MICROGLIAL ACTIVATION IN THE CAT DORSAL LATERAL GENICULATE NUCLEUS FOLLOWING RETINAL INACTIVATION

Abstract

Amblyopia is the leading cause of monocular vision loss in children. Success in treating amblyopia using conventional methods such as patching and atropine penalization are hindered by compliance issues, rigid treatment schedules, and a short treatment window during young childhood. Thus, alternative treatments addressing these barriers are necessary to improve visual outcomes. Retinal silencing, by administering intravitreal injections of tetrodotoxin (TTX), is a potential treatment for amblyopia in lieu of patching or penalization. Fellow eye retinal silencing has shown good results in promoting visual recovery of the deprived eye, with no permanent detriment to the silenced eye. However, the underlying mechanisms that protect the eye during silencing are not fully understood. Microglia are a subtype of glial cells involved in mediating the development of the synaptic network in the central nervous system. The current study sought to determine if microglia are involved in a homeostatic response that protects the synaptic network against lowered neural activity elicited by retinal silencing. In other words, how are synapses-serving the inactivated eye protected from perturbation? Microglial activation was investigated as a possible protective mechanism by measuring ionized calcium binding adaptor molecule 1 (Iba1) immunolabeling within the silenced- eye layers of the dorsal lateral geniculate nucleus. The results of this study revealed that retinal silencing in young animals activates microglia, and that retinal silencing in older animals did not elicit such activation.
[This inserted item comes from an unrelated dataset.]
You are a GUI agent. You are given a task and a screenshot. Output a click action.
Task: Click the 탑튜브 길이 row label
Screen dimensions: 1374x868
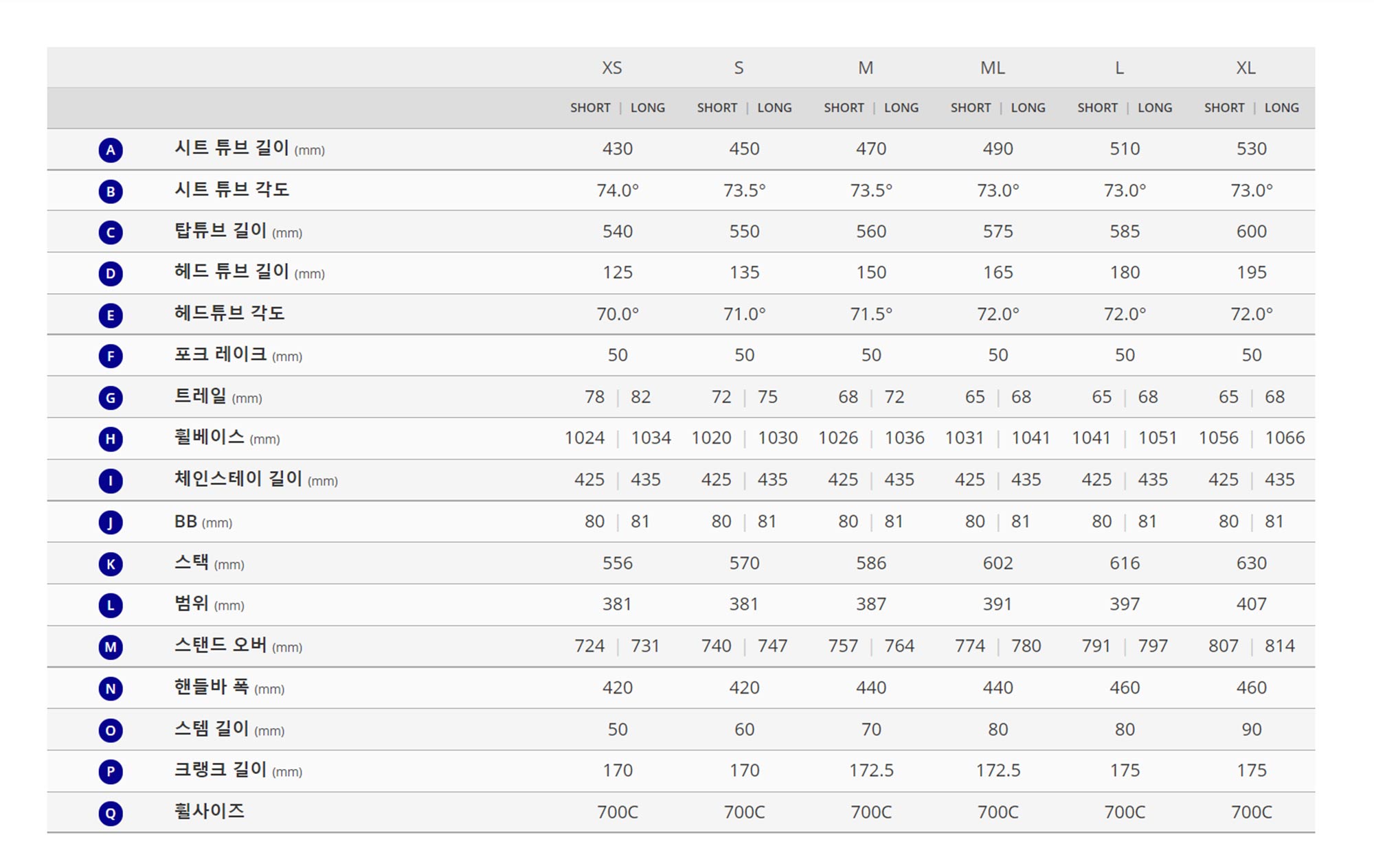point(220,231)
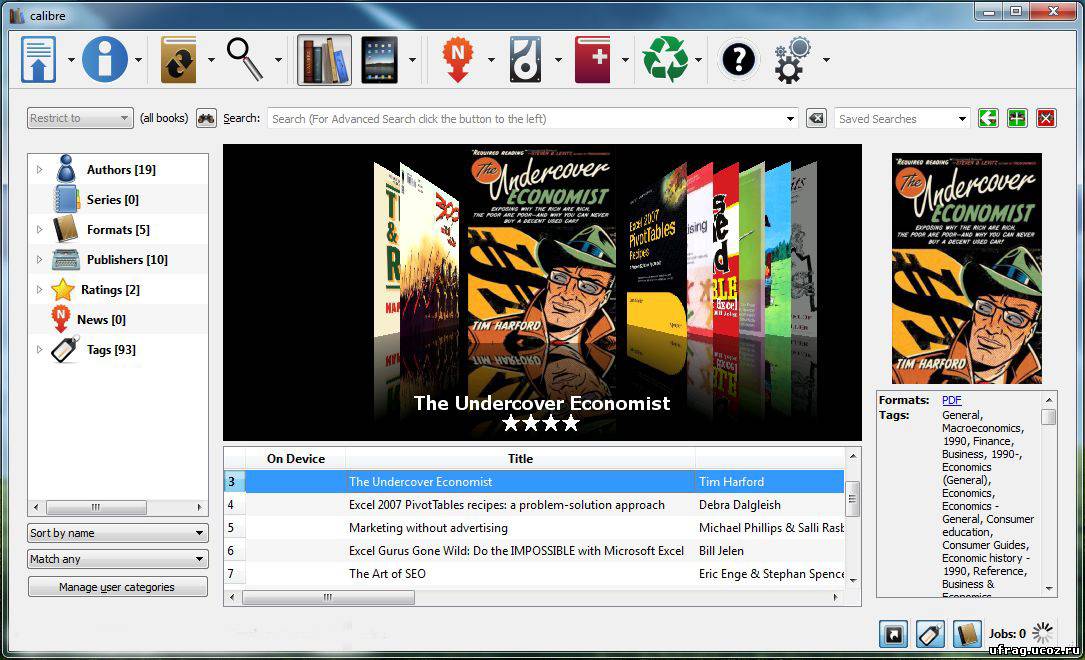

These findings raise the possibility that activation of microglia mediates a homeostatic response to protect against retinal silencing-induced synaptic modifications. The current study also showed that retinal silencing in younger animals activates microglial transiently, as activation is not sustained following TTX with a period of binocular vision. As TTX treatment stands as a possible alternative treatment for human amblyopia, it is important to understand how TTX affects the synaptic network of the visual system.